2. In that same vein, Seattle coach Pete Carroll was asked by New England reporters about what sort of player the Patriots are getting in Brandon Browner. The 6-foot-4, 221-pound cornerback was acquired by New England as a free agent after spending the last three seasons with the Seahawks.
“He’s a fantastic football player. He’s a great competitor. He has great depth of understanding of the position,” Carroll told reporters Tuesday morning. “He played bump-and-run, press technique since he was a freshman in college back at Oregon State. He was a fantastic player in college. Went to Canada, was a fantastic player in Canada. By the time we got him, he was so savvy in playing the position. I think he really blossomed again, took a step forward … he’s a fantastic player.
“I was kind of envious,” Carroll said of the Patriots and Bill Belichick. “[Browner is] a great baller. He’s going to get a real special guy.”
3. The four rules changes that the Patriots proposed met with mixed results:
a) The league approved the idea of extended the goal posts, moving them from a height of 30 feet to 35 feet. Belichick spoke on the idea at the AFC coaches breakfast on Wednesday.
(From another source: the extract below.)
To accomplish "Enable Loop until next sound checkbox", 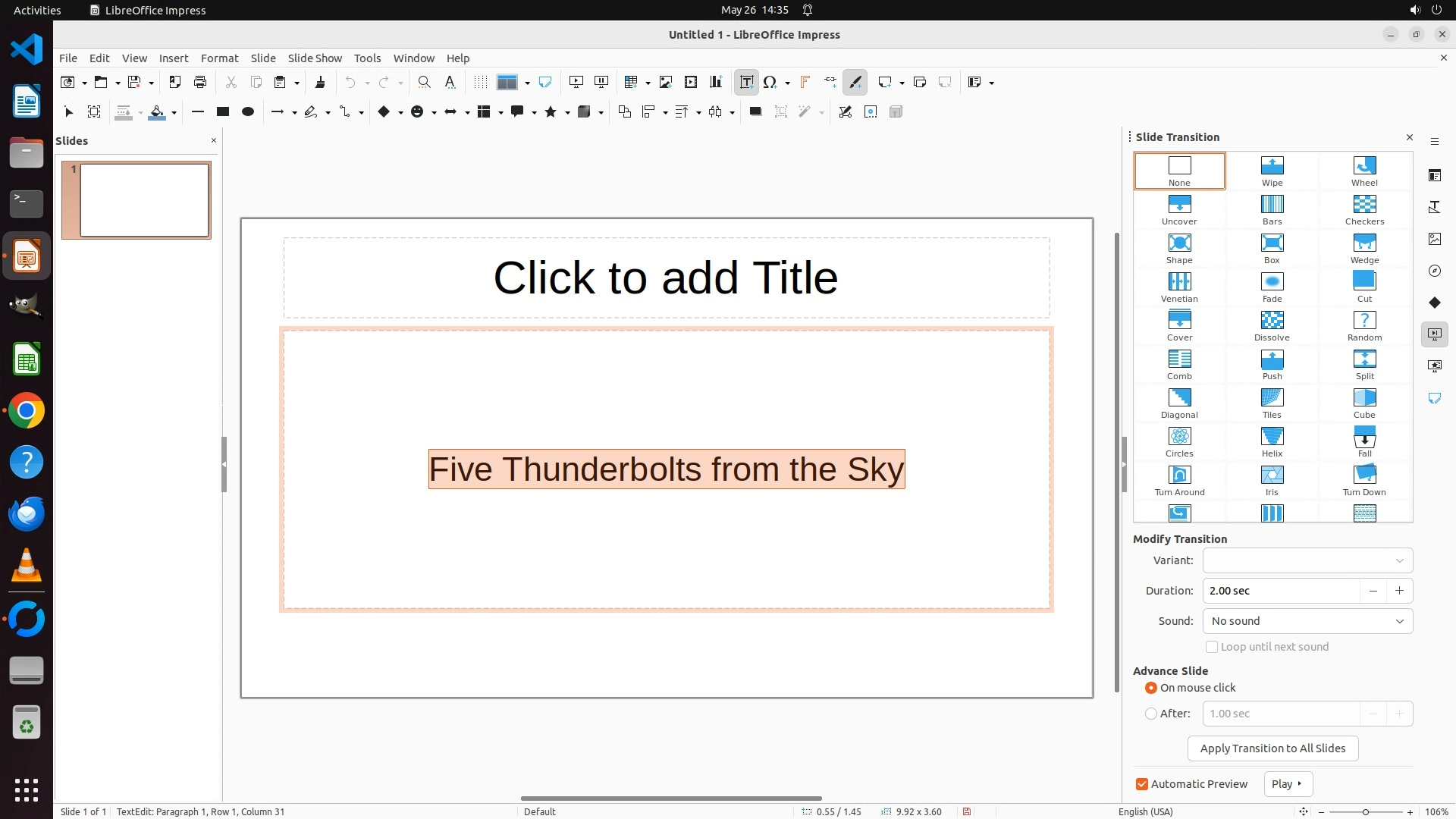I will pos(1212,647).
“Certainly, the goal posts are outdated,” he said. “Virtually every kicker at the combine can kick them over the top of the goal posts [and] some of those guys aren’t even going to be in the league. I’d say every kicker can do that.”
b) The league tabled a proposal from Belichick and the Patriots that would add extra cameras along the boundaries of the field and at the end zone to better determine when a player has gone out of bounds, or when a ball has broken the plane of the goal line.
c) Belichick is an advocate of making the extra point a more competitive play, and proposed moving the one of scrimmage for extra points back to the 25. The idea didn’t pass, but it was clear the league was intrigued enough to move the line of scrimmage for extra points to the 20-yard line for two weeks in the preseason as an experiment.
d) The league rejected the proposal that every non-scoring play should be reviewable. Belichick was also pretty passionate about this at the coaches breakfast on Tuesday morning — for more on his take, check out our story here. But in the end, Jeff Fisher, the co-chairman of the influential competition committee, said that fewer than half the teams approved the idea, which means that it gets a thumbs-down, at least for now.
3. In pre-draft news, it appears the Patriots have been taking advantage of the fact that they’ve in Florida for the league meetings. Several reports indicated that the New England brain trust — specifically Belichick and personnel chief Nick Caserio — spent Tuesday working out prospects at Central Florida. In addition, a Wednesday morning tweet from Gil Brandt of NFL.com indicated that Belichick and six members of the New England coaching staff spent last Friday at Florida State working out wide receiver Kelvin Benjamin. Benjamin is a flat-out physical freak, a 6-foot-5, 240-pounder who caught 54 passes for 1,011 yards and 15 touchdowns last season for the national champions. Considered a late first-round/early second-round possibility, he presents himself as an intriguing prospect for the New England offense.